Se opone la apelada alegando que no nos encontramos ante un bien privativo de la Sra Natalia, ya que la misma dejó de ser titular de dicho bien y pasó a formar parte del patrimonio de la mercantil 'MOLINO DEL SULAYAR, S.L' suscribiendo dicha mercantil un préstamo hipotecario para la construcción de la Casa Rural, que fue sufragado exclusivamente por la citada mercantil, sin que se haya probado que la venta del piso de ambos cónyuges se hay destinado al pago del préstamo o a la construcción.

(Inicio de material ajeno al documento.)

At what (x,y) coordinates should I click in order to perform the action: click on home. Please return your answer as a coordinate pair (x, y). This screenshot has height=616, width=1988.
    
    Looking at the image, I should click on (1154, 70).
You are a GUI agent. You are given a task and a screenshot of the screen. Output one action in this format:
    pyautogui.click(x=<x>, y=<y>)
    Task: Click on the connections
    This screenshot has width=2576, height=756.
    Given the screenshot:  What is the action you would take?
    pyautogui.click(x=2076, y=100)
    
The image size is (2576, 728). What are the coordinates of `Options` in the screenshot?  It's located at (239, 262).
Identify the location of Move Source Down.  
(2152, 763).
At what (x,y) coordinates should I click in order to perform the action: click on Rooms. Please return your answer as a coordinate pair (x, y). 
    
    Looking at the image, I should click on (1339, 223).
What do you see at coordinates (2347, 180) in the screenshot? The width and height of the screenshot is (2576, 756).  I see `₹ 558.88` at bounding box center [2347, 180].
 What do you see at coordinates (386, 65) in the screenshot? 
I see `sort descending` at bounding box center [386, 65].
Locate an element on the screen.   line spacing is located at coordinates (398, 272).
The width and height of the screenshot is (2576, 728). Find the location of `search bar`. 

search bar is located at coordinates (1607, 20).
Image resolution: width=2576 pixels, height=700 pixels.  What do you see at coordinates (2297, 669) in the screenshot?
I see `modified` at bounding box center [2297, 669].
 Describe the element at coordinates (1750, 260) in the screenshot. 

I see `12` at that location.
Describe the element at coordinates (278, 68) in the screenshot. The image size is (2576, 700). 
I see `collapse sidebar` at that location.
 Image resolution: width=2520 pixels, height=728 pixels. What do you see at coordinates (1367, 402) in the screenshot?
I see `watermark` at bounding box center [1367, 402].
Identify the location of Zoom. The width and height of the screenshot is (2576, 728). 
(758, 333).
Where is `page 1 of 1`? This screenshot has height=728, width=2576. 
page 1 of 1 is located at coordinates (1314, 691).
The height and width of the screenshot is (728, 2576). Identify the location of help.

SEGUNDO.-Conforme establece el art. 1396 CC 'disuelta la sociedad se procederá a su liquidación, que comenzará por un inventario del activo y pasivo de la sociedad del artículo 1.397 del mismo Código al ordenar que 'habrán de comprenderse en el activo: 1º.- Los bienes gananciales existentes en el momento de la disolución. 2°.- El importe actualizado del valor que tenían los bienes al ser enajenados por negocio ilegal o fraudulento si no hubieran sido recuperados. 3°.- El importe actualizado de las cantidades pagadas por la sociedad que fueran de cargo sólo de un cónyuge y en general las que constituyen créditos de la sociedad contra éste', y del artículo 1.398 del mismo Cuerpo legal al disponer que 'El pasivo de la sociedad estará integrado por las siguientes partidas: 1ª.- Las deudas pendientes a cargo de la sociedad. 2ª. El importe actualizado del valor de los bienes privativos cuando su restitución deba hacerse en metálico por haber sido gastados en interés de la sociedad y los deterioros producidos en dichos bienes por su uso en beneficio de la sociedad. 3ª. El importe actualizado de las cantidades que, habiendo sido pagadas por uno solo de los cónyuges, fueran de cargo de la sociedad y, en general, las que constituyan créditos de los cónyuges contra la sociedad'.

El inventario, como base o punto de partida de las demás operaciones liquidatorias de la sociedad de gananciales, sólo puede concebirse por tanto como 'la enumeración y descripción de los bienes y derechos que existan en el matrimonio al tiempo de la liquidación de la sociedad legal, así como de las cargas a que estén afectos dichos bienes'.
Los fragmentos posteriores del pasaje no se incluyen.